Personal information
- Nickname: Oddball Swordsman (괴짜검객)
- Nationality: South Korean
- Born: 24 October 1981 (age 44)

Sport
- Country: South Korea
- Sport: Fencing

Medal record
Men's fencing
Representing South Korea
Olympic Games
| Bronze medal – third place | 2012 London | Foil |
World Championships
| Bronze medal – third place | 2007 St. Petersburg | Team foil |
Asian Games
| Gold medal – first place | 2010 Guangzhou | Foil |
| Silver medal – second place | 2006 Doha | Team foil |
| Bronze medal – third place | 2010 Guangzhou | Team foil |

= Choi Byung-chul =

South Korean fencer (born 1981)

Choi Byung-Chul (/ko/; born October 24, 1981) is a South Korean foil fencer.

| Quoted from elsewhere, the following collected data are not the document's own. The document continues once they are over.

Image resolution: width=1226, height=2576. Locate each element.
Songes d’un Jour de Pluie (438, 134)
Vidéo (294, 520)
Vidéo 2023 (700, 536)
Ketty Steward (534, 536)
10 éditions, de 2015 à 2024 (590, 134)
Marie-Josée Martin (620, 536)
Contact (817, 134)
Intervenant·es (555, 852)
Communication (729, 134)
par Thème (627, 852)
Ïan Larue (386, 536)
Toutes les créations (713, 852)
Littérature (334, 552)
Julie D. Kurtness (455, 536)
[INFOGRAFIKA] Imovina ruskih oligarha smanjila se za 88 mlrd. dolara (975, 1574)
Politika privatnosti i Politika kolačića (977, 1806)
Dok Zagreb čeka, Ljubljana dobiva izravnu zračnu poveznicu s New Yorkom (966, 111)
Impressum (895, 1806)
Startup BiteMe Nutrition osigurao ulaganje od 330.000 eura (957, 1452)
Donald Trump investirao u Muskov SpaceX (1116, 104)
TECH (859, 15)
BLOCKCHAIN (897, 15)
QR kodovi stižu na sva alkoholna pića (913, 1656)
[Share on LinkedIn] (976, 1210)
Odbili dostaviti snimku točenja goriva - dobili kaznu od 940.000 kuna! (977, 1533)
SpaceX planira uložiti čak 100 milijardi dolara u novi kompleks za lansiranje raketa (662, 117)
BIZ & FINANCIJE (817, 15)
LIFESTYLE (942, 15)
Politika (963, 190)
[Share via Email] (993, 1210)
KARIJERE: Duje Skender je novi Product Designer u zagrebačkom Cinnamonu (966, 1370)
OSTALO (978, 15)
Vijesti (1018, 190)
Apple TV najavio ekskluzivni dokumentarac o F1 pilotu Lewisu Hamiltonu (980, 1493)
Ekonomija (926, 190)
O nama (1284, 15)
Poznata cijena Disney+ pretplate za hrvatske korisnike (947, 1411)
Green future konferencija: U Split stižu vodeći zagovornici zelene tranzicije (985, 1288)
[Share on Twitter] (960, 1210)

Choi made his first major international appearance by winning gold in the individual foil and bronze in the team foil at the 2001 Junior World Fencing Championships. In 2007, he won the bronze medal in the foil team event at the World Fencing Championships in Saint Petersburg, Russia.

Choi qualified for the 2008 Beijing Olympics for the men's individual foil competition. On August 13, 2008, he had a 15–14 loss to the eventual silver medalist Yuki Ota of Japan in the round of 16. Choi then participated in the 2012 London Olympics and on July 31, 2012, he lost to Alaaeldin Abouelkassem in the semi-final, but beat Andrea Baldini in the bronze medal match to finally capture the bronze medal.